Alla fine dei conti Enthusia si rivela un titolo di tutto rispetto. Non è in grado di rivaleggiare con Gran Turismo 4 ruota contro ruota, ma è capace di farsi vedere negli specchietti e di offrire qualche spunto per impensierire di tanto in tanto il prodotto targato Polyphony. Una certa severità dei controlli e gli incentivi per una guida pulita faranno la felicità di chi ama gareggiare esercitando il massimo impegno e concentrazione. Questo potrebbe in parte scoraggiare i meno esperti, ma c'è comunque la presenza degli aiuti per un approccio graduale. La modalità principale possiede una dinamica non molto immediata, ma almeno è originale e capace di motivare a procedere per sbloccare tutte le auto e raggiungere i vertici della classifica. L' ennesima mancanza dell' on-line si fa ancora sentire, anche se forse in misura minore rispetto a GT4, visto che gli avversari possiedono un raziocinio, se non più umano, comunque migliore.

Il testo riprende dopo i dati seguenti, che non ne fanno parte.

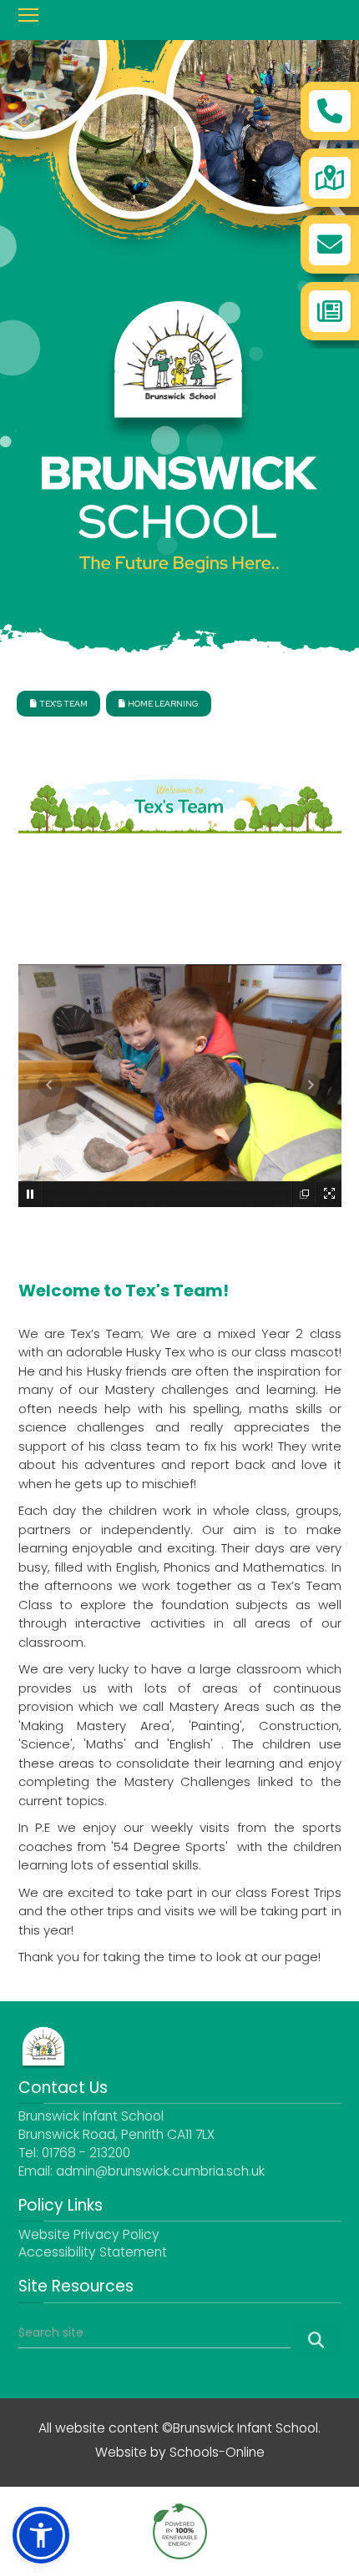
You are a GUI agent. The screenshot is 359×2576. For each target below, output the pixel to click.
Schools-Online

Tutto sommato un buon esordio per Konami, meritevole di far parte della lista di giochi degli appassionati di racing-games simulativi.

8
Gli ingredienti per un buon gioco ci sono tutti (delude un po' il comparto audio) e il divertimento, per chi ha voglia di impegnarsi su di un sistema di controlli della vettura severo quanto basta, è assicurato a patto di non pretendere di poter modificare le vetture o di avere tra le mani un capolavoro assoluto. Chi ha apprezzato Gran Turismo 4 difficilmente potrà dispiacersi di questo Enthusia, in particolare se ricade nella cerchia dei puristi che hanno mal sopportato l'assenza di incentivi ad una guida accorta sul titolo Polyphony. Questo titolo gli offre la possibilità di rivalsa.